En pleine crise agricole et alors que se profilent les élections européennes, les différentes forces de gauche divergent sur la nécessité et la méthode visant à reconquérir les zones rurales, où elles sont en déficit de popularité.
Où est la gauche ? Dans les zones rurales, soit l’ensemble des communes peu ou très peu denses selon l’Insee et qui rassemblent 33 % de la population, elle ne semble plus vraiment dans les cœurs. Un désamour illustré lors des dernières élections législatives, en 2022. Sur 225 circonscriptions comprenant une sous-préfecture, la gauche, alors sous l’étiquette de la Nupes, n’en a remporté que 39, contre 120 en 2012.

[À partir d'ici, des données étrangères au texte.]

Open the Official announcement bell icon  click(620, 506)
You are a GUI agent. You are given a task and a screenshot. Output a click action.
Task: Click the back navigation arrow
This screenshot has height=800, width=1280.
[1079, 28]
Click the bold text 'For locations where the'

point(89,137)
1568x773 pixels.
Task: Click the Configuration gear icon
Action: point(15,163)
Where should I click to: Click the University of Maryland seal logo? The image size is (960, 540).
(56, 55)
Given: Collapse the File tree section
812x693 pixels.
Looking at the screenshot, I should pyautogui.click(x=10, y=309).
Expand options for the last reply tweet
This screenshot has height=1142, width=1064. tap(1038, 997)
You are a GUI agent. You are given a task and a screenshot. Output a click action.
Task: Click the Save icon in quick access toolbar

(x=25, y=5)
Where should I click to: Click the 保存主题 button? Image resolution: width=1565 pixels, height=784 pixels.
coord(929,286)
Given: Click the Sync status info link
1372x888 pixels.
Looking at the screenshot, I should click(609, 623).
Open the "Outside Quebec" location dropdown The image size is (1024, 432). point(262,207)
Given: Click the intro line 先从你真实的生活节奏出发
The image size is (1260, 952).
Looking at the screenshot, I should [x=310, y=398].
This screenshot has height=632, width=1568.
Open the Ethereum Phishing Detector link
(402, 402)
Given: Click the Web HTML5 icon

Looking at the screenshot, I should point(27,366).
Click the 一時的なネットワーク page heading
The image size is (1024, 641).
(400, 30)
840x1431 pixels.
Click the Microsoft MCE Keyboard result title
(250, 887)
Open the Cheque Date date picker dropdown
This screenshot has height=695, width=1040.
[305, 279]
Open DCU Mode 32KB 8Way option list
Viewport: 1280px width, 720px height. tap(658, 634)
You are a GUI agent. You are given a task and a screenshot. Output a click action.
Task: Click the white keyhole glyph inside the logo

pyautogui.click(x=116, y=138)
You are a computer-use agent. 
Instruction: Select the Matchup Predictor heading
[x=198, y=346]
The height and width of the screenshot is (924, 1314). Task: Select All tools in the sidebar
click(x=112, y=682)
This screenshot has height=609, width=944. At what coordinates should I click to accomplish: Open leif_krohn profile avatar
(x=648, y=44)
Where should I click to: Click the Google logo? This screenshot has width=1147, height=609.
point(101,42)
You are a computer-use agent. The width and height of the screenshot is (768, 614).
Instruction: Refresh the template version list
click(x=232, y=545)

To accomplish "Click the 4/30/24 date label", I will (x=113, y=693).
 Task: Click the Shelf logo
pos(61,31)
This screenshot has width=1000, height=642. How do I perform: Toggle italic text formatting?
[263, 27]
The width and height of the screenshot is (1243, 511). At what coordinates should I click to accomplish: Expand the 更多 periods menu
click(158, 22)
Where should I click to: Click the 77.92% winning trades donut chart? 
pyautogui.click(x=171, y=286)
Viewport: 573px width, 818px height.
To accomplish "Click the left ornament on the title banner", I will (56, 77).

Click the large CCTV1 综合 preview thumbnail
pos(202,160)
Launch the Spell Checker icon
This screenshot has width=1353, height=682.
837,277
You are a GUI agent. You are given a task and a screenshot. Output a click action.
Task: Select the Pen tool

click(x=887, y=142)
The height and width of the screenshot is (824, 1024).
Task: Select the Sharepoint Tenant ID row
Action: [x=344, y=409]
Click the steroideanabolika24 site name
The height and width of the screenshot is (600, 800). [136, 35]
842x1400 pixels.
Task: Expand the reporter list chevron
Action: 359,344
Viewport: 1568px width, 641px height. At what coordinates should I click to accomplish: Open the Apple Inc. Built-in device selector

Pendant ce temps, le Rassemblement national (RN) gagne du terrain, remportant dans ce type de territoires 44 sièges, dont certains emblématiques. Dans l’Aude, toutes les circonscriptions, entièrement socialistes entre 1997 et 2017, sont désormais aux mains du RN.
Même chose dans le bassin ouvrier de Montluçon (Allier). Une circonscription longtemps acquise aux communistes ou aux socialistes et qui a finalement basculé à l’extrême droite… à 140 voix près. À quelques semaines des élections européennes, l’heure de la mobilisation générale a-t-elle enfin sonné ?
Élargir son socle
Il est un parti qui part de loin : Europe Écologie-les Verts (EELV), récemment rebaptisé les Écologistes. La faute aux « a priori partagés » et à des étiquettes tenaces qui leur collent à la peau, de l’aveu même de la porte-parole, Sophie Bussière. Dont celle de « bobo-végan-urbain-donneur de leçons ». « Nous le disons avec humilité, nous avons pu avoir parfois une vision idéalisée de la vie dans ces territoires, analyse-t-elle. Notre projet répond aux besoins des ruralités. On défend les paysages, le retour du rail, l’investissement dans les services publics… Mais nous n’avons peut-être pas suffisamment incarné la diversité territoriale française ou mal exprimé nos propositions. »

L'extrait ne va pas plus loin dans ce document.